The soft spots are limited but real. The central assumption—that dispersion around ground truth is the right target—is definitional, so it does not create internal circularity, but it does mean the metric inherits whatever noise or bias exists in how that dispersion is estimated in finite samples. The experiments need scrutiny on sample sizes and how the dispersion is operationalized; if those choices drive the reported gaps, the practical takeaway shrinks. The impossibility theorem is conditioned on the hypothesis itself, which is fine but limits how broadly it rules out other approaches.

This is for people already working on uncertainty quantification who need a finer diagnostic than ECE or NLL. A reader who cares about method selection in safety settings will find the comparisons useful. The ideas are coherent on their own terms and the estimator is falsifiable, so the paper deserves a serious referee even if the proofs and experiments require tightening.

Referee Report

2 major / 2 minor

Summary. The paper introduces epistemic calibration as a new criterion for second-order classification models, measuring whether reported epistemic uncertainty faithfully reflects the dispersion of model predictions around the ground truth. It claims this notion is strictly stronger than classical calibration and captures additional failure modes, presents an impossibility theorem that holds under the epistemic calibration hypothesis, proposes the Expected Epistemic Calibration Error (EECE) as a consistent estimator of the True Epistemic Calibration Error (TECE), and reports experiments across uncertainty quantification methods showing that the criterion is coherent and reveals differences despite similar predictive performance.

Significance. If the proofs of strict dominance, the impossibility theorem, and consistency of EECE hold, the work provides a principled extension of calibration concepts that addresses trustworthiness of epistemic uncertainty estimates in high-stakes settings. The consistency result for EECE and the experimental demonstration of method differences are concrete strengths that could influence evaluation practices in uncertainty quantification.

major comments (2)

[Theory section on impossibility theorem] The impossibility theorem (abstract and theory section) is conditioned on the epistemic calibration hypothesis; the manuscript must explicitly demonstrate that the definitions of TECE and EECE are independent of this hypothesis and of any fitted parameters to confirm the argument is non-circular.
[Section proving consistency of EECE] The claim that EECE is a consistent estimator of TECE (abstract) is central; the full derivation and assumptions (e.g., in the section proving consistency) must be provided in detail, as the abstract alone does not allow verification of the estimator's properties under the stated conditions.

minor comments (2)

[Abstract] The abstract refers to experiments across 'a broad range of uncertainty quantification methods' but does not list them; adding the specific methods and a summary table of results would improve clarity.
[Definition of epistemic calibration] The weakest assumption (comparability of reported epistemic uncertainty to dispersion around ground truth) is definitional for the new concept and does not introduce inconsistency, but the manuscript should state this choice explicitly in the definition section.

Simulated Author's Rebuttal

2 responses · 0 unresolved

We thank the referee for the constructive comments, which help clarify the presentation of our theoretical contributions.

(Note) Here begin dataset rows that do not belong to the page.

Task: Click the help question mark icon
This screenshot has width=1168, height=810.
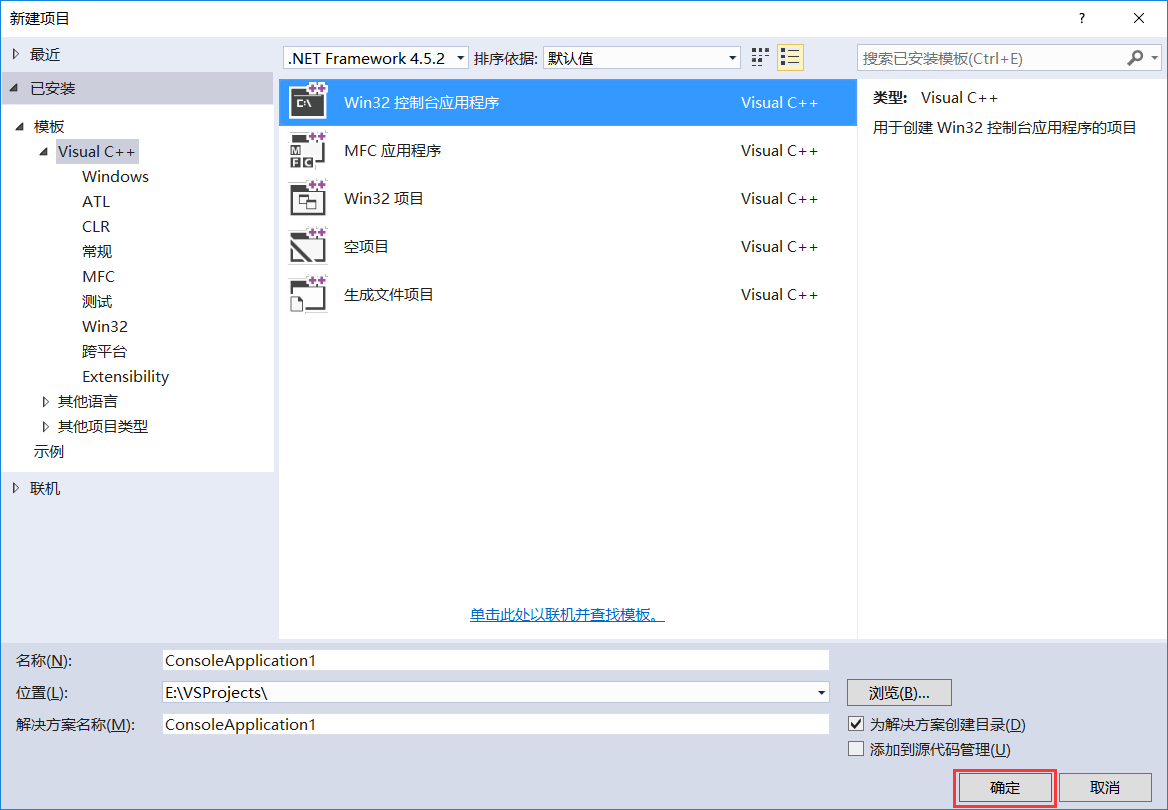Action: [x=1082, y=18]
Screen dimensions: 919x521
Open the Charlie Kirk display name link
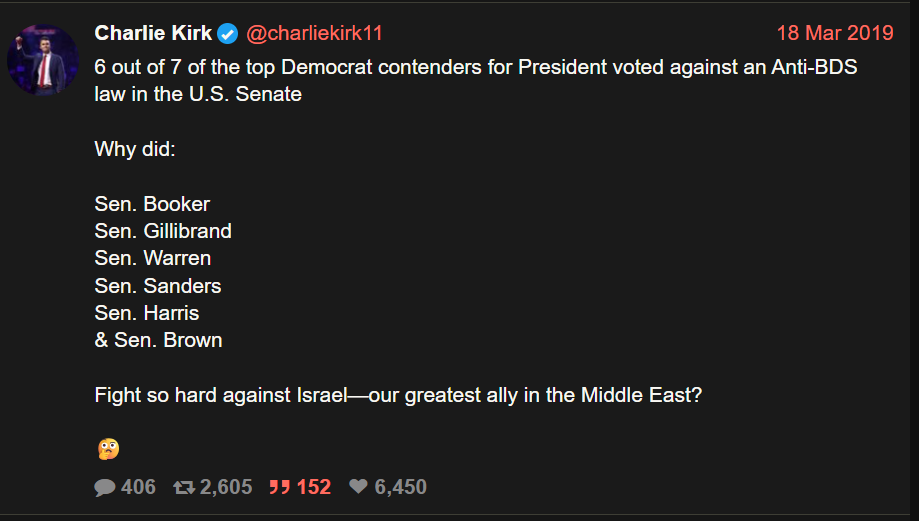point(153,33)
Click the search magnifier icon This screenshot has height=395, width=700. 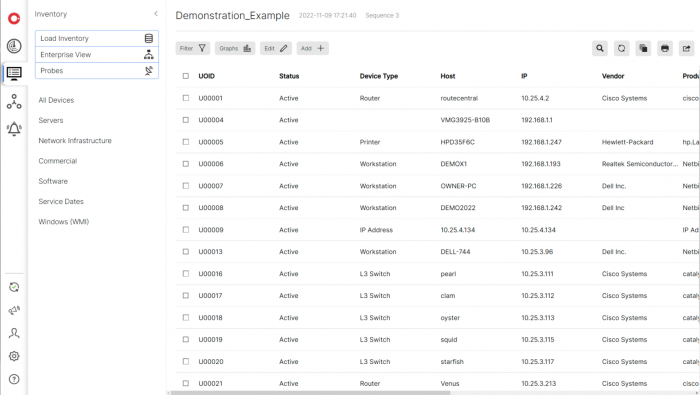coord(600,48)
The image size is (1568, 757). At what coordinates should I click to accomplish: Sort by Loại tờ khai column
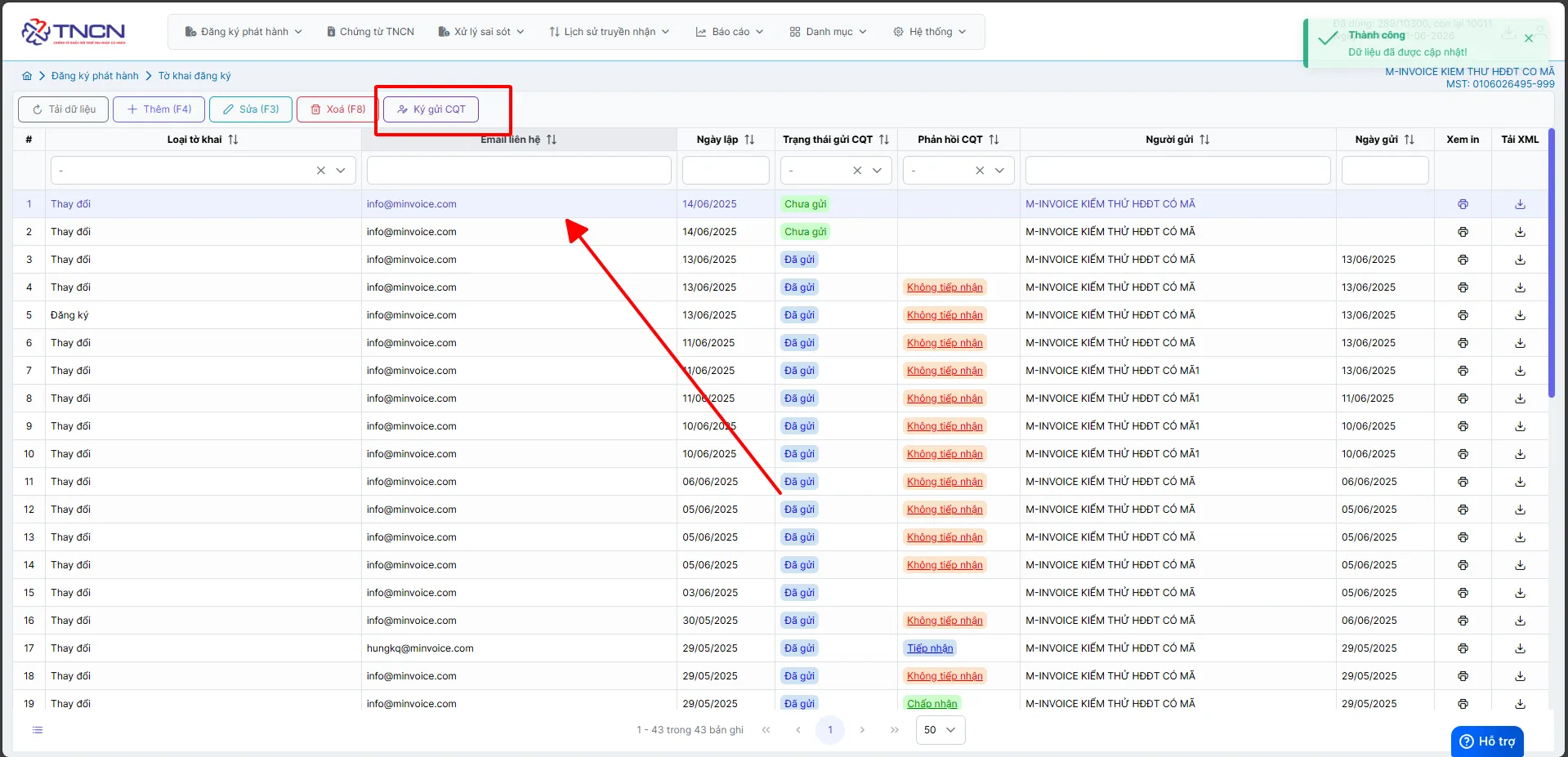tap(233, 140)
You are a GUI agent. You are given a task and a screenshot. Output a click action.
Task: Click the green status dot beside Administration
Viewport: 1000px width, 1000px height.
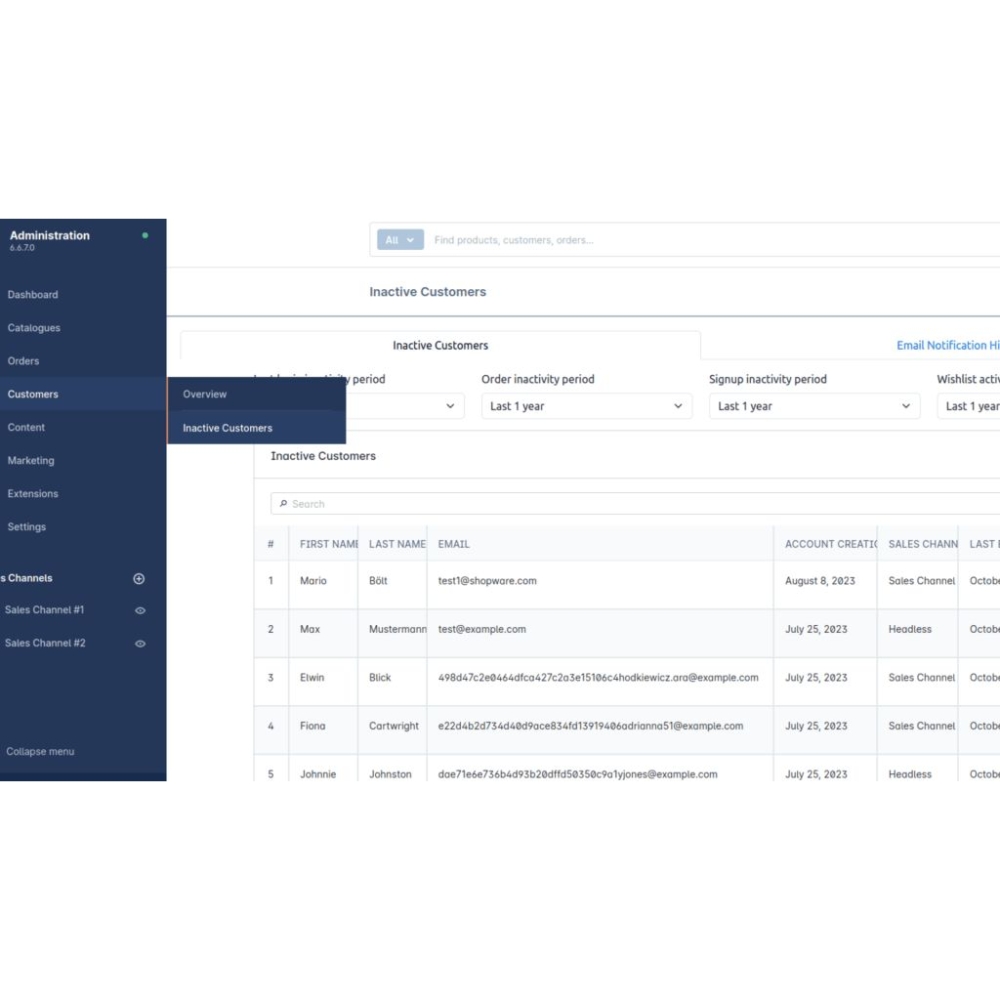coord(145,236)
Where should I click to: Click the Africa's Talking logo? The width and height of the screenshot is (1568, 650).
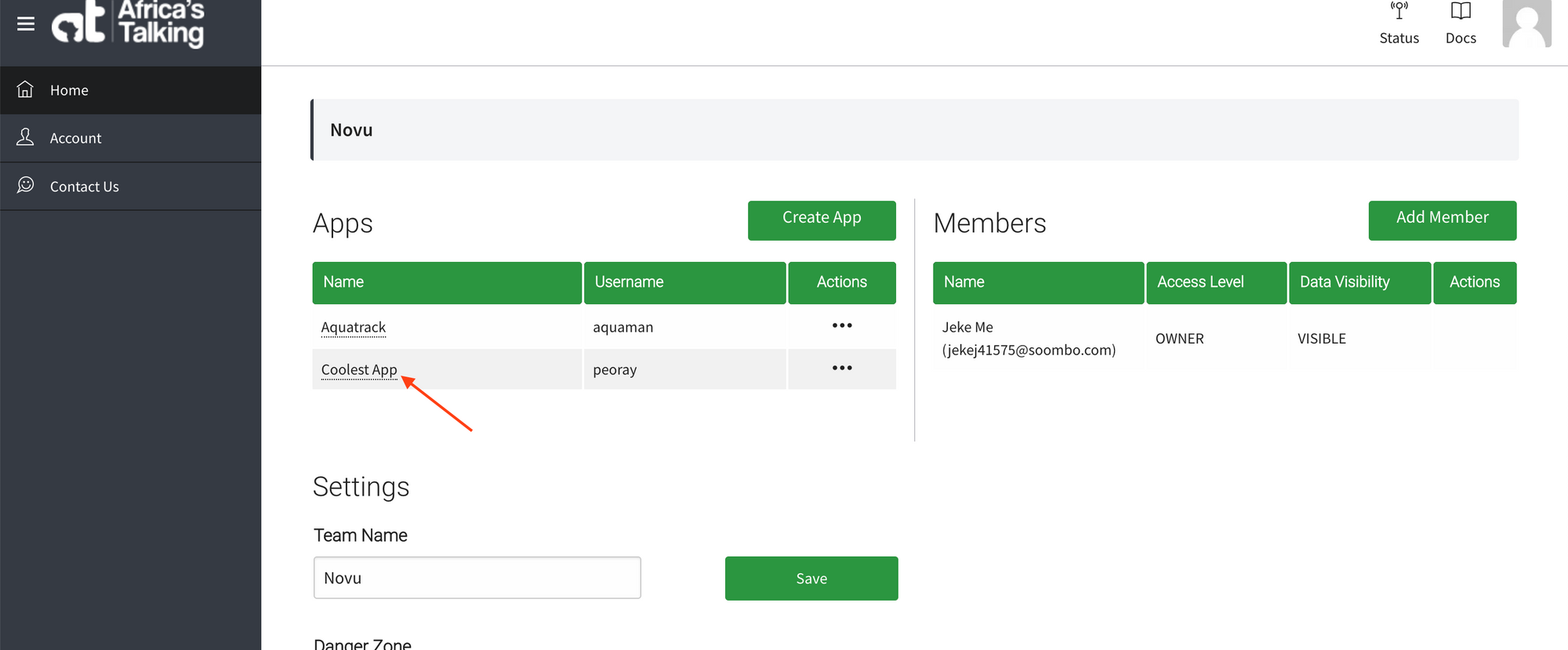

We address each major comment below.

read point-by-point responses

Referee: [Theory section on impossibility theorem] The impossibility theorem (abstract and theory section) is conditioned on the epistemic calibration hypothesis; the manuscript must explicitly demonstrate that the definitions of TECE and EECE are independent of this hypothesis and of any fitted parameters to confirm the argument is non-circular.

Authors: We agree that an explicit statement is needed to preclude any perception of circularity. The definitions of TECE (Definition 3) and EECE (Definition 4) are introduced in Section 3 solely in terms of the joint distribution of model predictions and ground-truth labels; they make no reference to the epistemic calibration hypothesis or to any fitted parameters. The hypothesis is stated only at the beginning of Section 4, where the impossibility theorem is proved under that assumption. In the revision we will insert a short clarifying paragraph immediately before the theorem stating that the preceding definitions are independent of the hypothesis. revision: yes
Referee: [Section proving consistency of EECE] The claim that EECE is a consistent estimator of TECE (abstract) is central; the full derivation and assumptions (e.g., in the section proving consistency) must be provided in detail, as the abstract alone does not allow verification of the estimator's properties under the stated conditions.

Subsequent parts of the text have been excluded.